Carnegie Mellon’s School of Drama opened its 2013–14 season on Friday with the American classic, The Crucible. Directed by Carnegie Mellon faculty member and alumnus Tony McKay (A’69), the show features a strong cast led by senior acting major Brian Muller with a deeply moving performance as antihero John Proctor. The Crucible grabs your attention and holds it tight until long after the house lights have gone up.

Written in response to the Joseph McCarthy scares of the 1950s, during which countless careers in entertainment and elsewhere were cut short by accusations of Communist leanings and intent to sabotage the American way of life, Arthur Miller’s classic The Crucible tackles head-on the horrific consequences of what happens when humans get caught up in the fervor of groupthink. Taking the story of a literal witch hunt as inspiration — the Salem Witch Trials of 1692 — Miller lays bare what exactly hysteria and wildly pointing fingers can lead to. In this case, it leads to the death of numerous innocent people whose word was simply too weak against that of their accuser.

John Proctor is a respected farmer who, unbeknownst to the pious Puritans of Salem, has had sexual relations with his former servant girl Abigail Williams, played by senior acting major Taylor Rose. When Abigail and her friends are caught dancing naked in the woods by her uncle, Reverend Samuel Parris (senior acting major Jimmy Nicholas), one of them takes fright and goes into a stupor that is mistaken for a bewitching. Parris’s suspicions balloon into a murmur of witchcraft that continues to grow as each of the girls begins claiming that they were bewitched in order to avoid trouble for breaking strict Puritan law.

As names continue to pour forth from the mouths of the girls, the residents of Salem have cause to watch all they do lest they are accused of witchcraft by a neighbor who covets their land or wishes to settle some long-standing score. All defense before the court is worthless; the accused are deemed false in all they say unless it be a confession of their crimes and a list of further names to be accused, in which case they are spared the guaranteed death penalty that comes with the crime of witchcraft.
Abigail, sensing the power she now holds in accusing her neighbors of witchery, decides to use her newfound saintly status to accuse Proctor’s wife Elizabeth, played by senior acting major Bridget Peterson, of conspiring with the devil so that she may finally fulfill her dream of being with John Proctor. Proctor, realizing this, tries to mount a defense against Abigail and her lying followers, but finds that the truth is not so well received when it causes men to realize they have been fooled.

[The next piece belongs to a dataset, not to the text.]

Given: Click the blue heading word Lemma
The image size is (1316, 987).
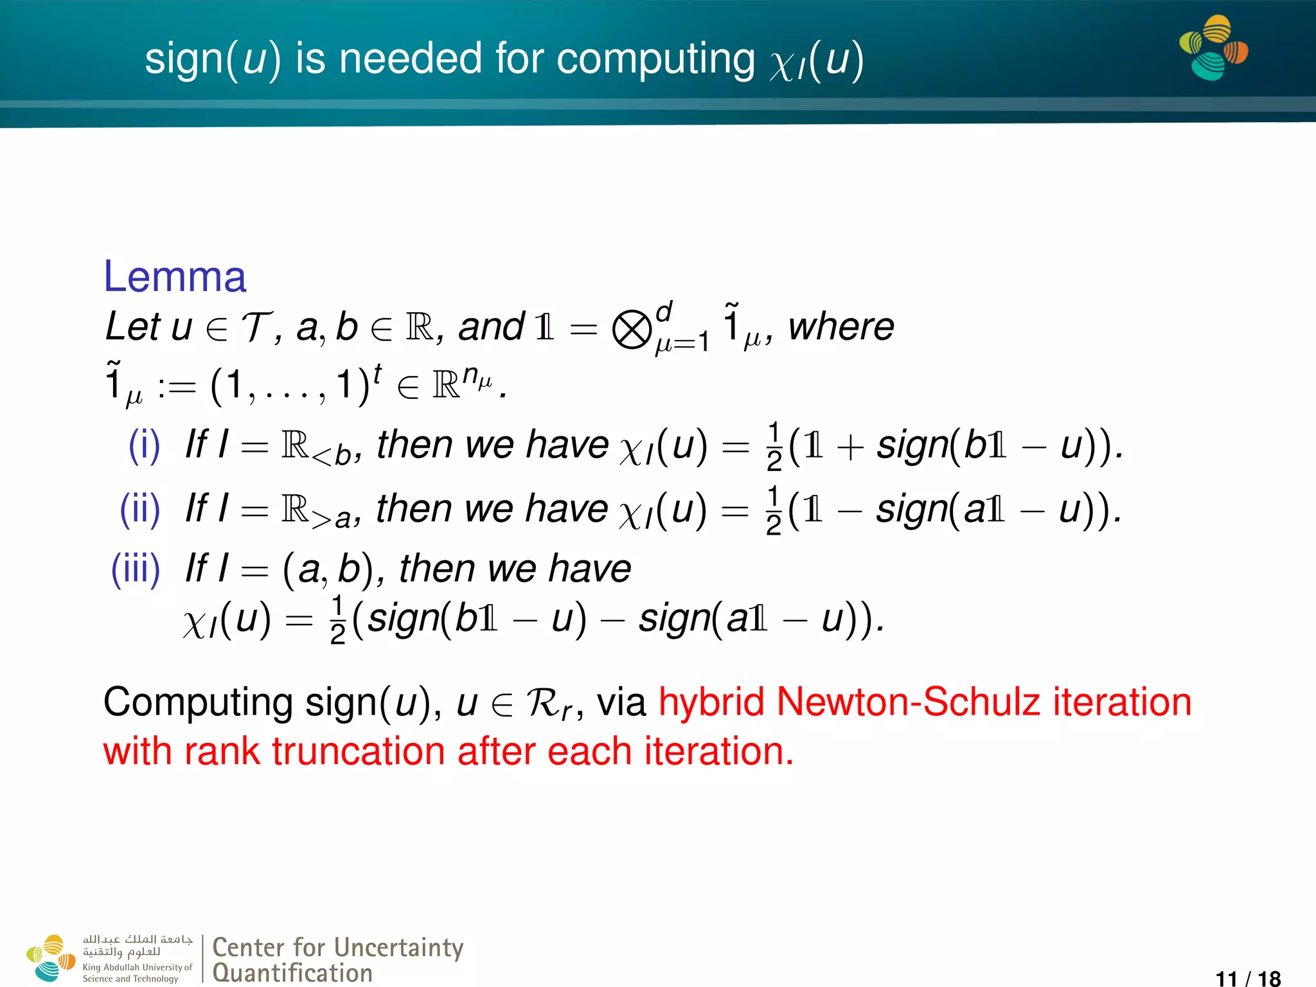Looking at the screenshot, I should pyautogui.click(x=175, y=277).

The Crucible perfectly combines an intense and gripping plot with equally interesting characters, providing a highly entertaining spectacle as well as provoking thought. The cast is fantastic, especially senior acting major John Stoker’s portrayal of Reverend Hale, a man who comes to Salem riding high on the power of the word of God and finally leaves broken and questioning all that he had previously poured his life into. Senior acting major Thomas Moore’s portrayal of Judge Danforth perfectly exhibits the kind of blind stoicism that this supreme man of the law is supposed to show. Mary Warren, the poor girl who spends much of the play trying to navigate the murky waters between right and wrong, is given a great shot of life by senior musical theater major Mary Nepi. Mary’s moments of mental anguish, many of which involve breaking down into hopeless tears in the face of Abigail’s immense power, are riveting to say the least.

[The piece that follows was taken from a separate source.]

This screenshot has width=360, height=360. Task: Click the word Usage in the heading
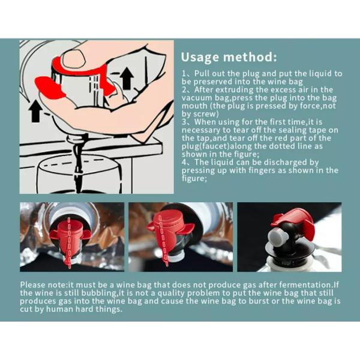pyautogui.click(x=200, y=57)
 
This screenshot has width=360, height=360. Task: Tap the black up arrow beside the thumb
pyautogui.click(x=127, y=78)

The stage design lends itself greatly to the overall mood of the play. Long columns representing trees surround the raised wooden platform on which much of the action takes place, with the black of the rear of the stage suggesting an endless dark forest. This effect drove home the isolation and, above all, the fear that the people of Salem had of what may have been lurking among the trees in this strange land.

In addition, throughout much of the play, villagers could be seen silently sitting against the trees, paying close attention to the words being spoken. In this forest, you had better watch what you say; in the Puritan village — as in the social media outlets of today — someone is always behind a tree listening.

The Crucible is a play that, when done well, can be near the most riveting thing one can see on stage. I confess that being exposed to it when I was 14 years old was what showed me that acting and the theater could do a lot more than merely provide entertainment. The first scene is one long fuse that slowly builds up to an explosion. By the end, the show has driven its characters into having to choose between their principles and their lives in an atmosphere where doing what is inherently right brings condemnation. The accused are forced to answer the question: Which is more valuable, your life or your good name?

The Crucible will be playing at the Philip Chosky Theater in the Purnell Center for the Arts through Sunday. Tickets can be purchased at the box office.